[Exercise inputs]
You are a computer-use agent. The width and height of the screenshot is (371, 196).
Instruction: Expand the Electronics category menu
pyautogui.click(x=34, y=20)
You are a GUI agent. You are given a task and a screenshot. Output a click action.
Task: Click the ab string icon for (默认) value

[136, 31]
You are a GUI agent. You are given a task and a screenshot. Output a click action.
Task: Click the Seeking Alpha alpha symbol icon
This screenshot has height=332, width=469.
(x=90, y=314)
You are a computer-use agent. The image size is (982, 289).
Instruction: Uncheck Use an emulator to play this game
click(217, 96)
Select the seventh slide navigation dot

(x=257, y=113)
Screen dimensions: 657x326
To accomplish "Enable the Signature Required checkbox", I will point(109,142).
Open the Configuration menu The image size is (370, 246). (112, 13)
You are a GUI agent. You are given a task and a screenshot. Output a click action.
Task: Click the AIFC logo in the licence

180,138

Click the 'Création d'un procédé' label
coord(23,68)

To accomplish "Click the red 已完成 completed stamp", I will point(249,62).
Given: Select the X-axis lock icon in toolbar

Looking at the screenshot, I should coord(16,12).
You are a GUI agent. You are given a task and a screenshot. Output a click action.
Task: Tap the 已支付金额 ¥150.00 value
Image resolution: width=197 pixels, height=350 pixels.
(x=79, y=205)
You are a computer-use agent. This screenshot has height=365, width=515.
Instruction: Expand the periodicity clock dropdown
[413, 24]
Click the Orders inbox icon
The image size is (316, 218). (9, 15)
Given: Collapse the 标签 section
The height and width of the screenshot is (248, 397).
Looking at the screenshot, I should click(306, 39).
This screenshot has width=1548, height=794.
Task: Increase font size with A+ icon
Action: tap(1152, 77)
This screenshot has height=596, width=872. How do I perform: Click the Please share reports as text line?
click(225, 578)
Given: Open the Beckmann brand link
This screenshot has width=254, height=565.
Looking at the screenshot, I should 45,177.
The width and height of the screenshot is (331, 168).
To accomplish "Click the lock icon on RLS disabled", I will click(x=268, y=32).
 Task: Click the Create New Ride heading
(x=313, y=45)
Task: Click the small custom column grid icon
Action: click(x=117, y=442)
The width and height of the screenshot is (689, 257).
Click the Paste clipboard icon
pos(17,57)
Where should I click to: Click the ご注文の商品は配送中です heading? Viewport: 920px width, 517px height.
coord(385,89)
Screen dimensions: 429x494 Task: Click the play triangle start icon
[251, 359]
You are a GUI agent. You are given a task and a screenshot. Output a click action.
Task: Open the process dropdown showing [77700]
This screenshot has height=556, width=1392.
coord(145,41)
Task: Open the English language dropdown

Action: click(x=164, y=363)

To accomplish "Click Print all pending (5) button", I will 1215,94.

[About this exercise]
Produce the whole listing once more, exactly.

[Answer section]
You are a computer-use agent. The width and height of the screenshot is (371, 196).
Instruction: Expand the Electronics category menu
pyautogui.click(x=34, y=20)
You are a GUI agent. You are given a task and a screenshot. Output a click action.
Task: Click the ab string icon for (默认) value

[136, 31]
You are a GUI agent. You are given a task and a screenshot. Output a click action.
Task: Click the Seeking Alpha alpha symbol icon
This screenshot has height=332, width=469.
(x=90, y=314)
You are a computer-use agent. The image size is (982, 289).
Instruction: Uncheck Use an emulator to play this game
click(217, 96)
Select the seventh slide navigation dot

(x=257, y=113)
Screen dimensions: 657x326
To accomplish "Enable the Signature Required checkbox", I will point(109,142).
Open the Configuration menu The image size is (370, 246). (112, 13)
You are a GUI agent. You are given a task and a screenshot. Output a click action.
Task: Click the AIFC logo in the licence

180,138

Click the 'Création d'un procédé' label
coord(23,68)

To accomplish "Click the red 已完成 completed stamp", I will point(249,62).
Given: Select the X-axis lock icon in toolbar

Looking at the screenshot, I should coord(16,12).
You are a GUI agent. You are given a task and a screenshot. Output a click action.
Task: Tap the 已支付金额 ¥150.00 value
Image resolution: width=197 pixels, height=350 pixels.
(x=79, y=205)
You are a computer-use agent. This screenshot has height=365, width=515.
Instruction: Expand the periodicity clock dropdown
[413, 24]
Click the Orders inbox icon
The image size is (316, 218). (9, 15)
Given: Collapse the 标签 section
The height and width of the screenshot is (248, 397).
Looking at the screenshot, I should click(306, 39).
This screenshot has width=1548, height=794.
Task: Increase font size with A+ icon
Action: tap(1152, 77)
This screenshot has height=596, width=872. How do I perform: Click the Please share reports as text line?
click(225, 578)
Given: Open the Beckmann brand link
This screenshot has width=254, height=565.
Looking at the screenshot, I should 45,177.
The width and height of the screenshot is (331, 168).
To accomplish "Click the lock icon on RLS disabled", I will click(x=268, y=32).
 Task: Click the Create New Ride heading
(x=313, y=45)
Task: Click the small custom column grid icon
Action: click(x=117, y=442)
The width and height of the screenshot is (689, 257).
Click the Paste clipboard icon
pos(17,57)
Where should I click to: Click the ご注文の商品は配送中です heading? Viewport: 920px width, 517px height.
coord(385,89)
Screen dimensions: 429x494 Task: Click the play triangle start icon
[251, 359]
You are a GUI agent. You are given a task and a screenshot. Output a click action.
Task: Open the process dropdown showing [77700]
This screenshot has height=556, width=1392.
coord(145,41)
Task: Open the English language dropdown

Action: click(x=164, y=363)

To accomplish "Click Print all pending (5) button", I will 1215,94.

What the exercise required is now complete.